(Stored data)

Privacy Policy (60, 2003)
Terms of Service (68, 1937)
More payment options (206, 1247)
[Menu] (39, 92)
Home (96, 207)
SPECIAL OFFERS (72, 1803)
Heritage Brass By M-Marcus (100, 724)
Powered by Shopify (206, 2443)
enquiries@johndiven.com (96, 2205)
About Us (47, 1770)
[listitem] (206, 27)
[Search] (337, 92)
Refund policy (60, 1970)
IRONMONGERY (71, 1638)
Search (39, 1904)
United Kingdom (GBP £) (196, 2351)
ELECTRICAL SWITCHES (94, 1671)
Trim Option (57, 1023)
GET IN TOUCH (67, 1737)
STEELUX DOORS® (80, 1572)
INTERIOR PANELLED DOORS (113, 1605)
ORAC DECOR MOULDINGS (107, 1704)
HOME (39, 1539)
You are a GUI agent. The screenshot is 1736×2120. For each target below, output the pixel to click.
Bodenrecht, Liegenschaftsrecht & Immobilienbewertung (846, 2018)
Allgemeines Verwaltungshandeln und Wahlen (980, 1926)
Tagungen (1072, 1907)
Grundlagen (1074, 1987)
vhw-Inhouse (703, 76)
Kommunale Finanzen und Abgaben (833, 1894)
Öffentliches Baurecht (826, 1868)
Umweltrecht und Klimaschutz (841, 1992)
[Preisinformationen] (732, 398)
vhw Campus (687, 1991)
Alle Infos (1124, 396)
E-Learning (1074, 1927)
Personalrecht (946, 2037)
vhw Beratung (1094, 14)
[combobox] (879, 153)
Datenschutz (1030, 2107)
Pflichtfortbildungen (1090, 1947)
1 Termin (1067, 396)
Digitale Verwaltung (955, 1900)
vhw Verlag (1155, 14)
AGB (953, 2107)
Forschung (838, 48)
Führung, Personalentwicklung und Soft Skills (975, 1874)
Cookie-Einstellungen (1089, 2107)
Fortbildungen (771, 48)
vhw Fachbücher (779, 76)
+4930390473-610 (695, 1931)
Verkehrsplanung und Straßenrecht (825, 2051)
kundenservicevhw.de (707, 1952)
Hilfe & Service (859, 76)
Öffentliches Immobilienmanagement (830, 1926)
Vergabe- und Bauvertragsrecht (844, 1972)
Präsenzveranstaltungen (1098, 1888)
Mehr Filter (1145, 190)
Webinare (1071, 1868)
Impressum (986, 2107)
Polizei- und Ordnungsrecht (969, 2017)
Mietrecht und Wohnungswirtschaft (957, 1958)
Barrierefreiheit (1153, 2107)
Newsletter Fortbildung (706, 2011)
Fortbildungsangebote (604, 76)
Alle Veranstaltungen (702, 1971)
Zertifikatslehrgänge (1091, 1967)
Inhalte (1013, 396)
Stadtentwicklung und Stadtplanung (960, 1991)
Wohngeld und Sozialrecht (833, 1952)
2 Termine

→ **REQUIREMENT**:
Using the records above, restate word for word the lines from the one with "SPECIAL OFFERS (72, 1803)" through the one with "vhw Campus (687, 1991)", both included.

→ **SOLUTION FOR THIS PROBLEM**:
SPECIAL OFFERS (72, 1803)
Heritage Brass By M-Marcus (100, 724)
Powered by Shopify (206, 2443)
enquiries@johndiven.com (96, 2205)
About Us (47, 1770)
[listitem] (206, 27)
[Search] (337, 92)
Refund policy (60, 1970)
IRONMONGERY (71, 1638)
Search (39, 1904)
United Kingdom (GBP £) (196, 2351)
ELECTRICAL SWITCHES (94, 1671)
Trim Option (57, 1023)
GET IN TOUCH (67, 1737)
STEELUX DOORS® (80, 1572)
INTERIOR PANELLED DOORS (113, 1605)
ORAC DECOR MOULDINGS (107, 1704)
HOME (39, 1539)
You are a GUI agent. The screenshot is 1736×2120. For each target below, output the pixel to click.
Bodenrecht, Liegenschaftsrecht & Immobilienbewertung (846, 2018)
Allgemeines Verwaltungshandeln und Wahlen (980, 1926)
Tagungen (1072, 1907)
Grundlagen (1074, 1987)
vhw-Inhouse (703, 76)
Kommunale Finanzen und Abgaben (833, 1894)
Öffentliches Baurecht (826, 1868)
Umweltrecht und Klimaschutz (841, 1992)
[Preisinformationen] (732, 398)
vhw Campus (687, 1991)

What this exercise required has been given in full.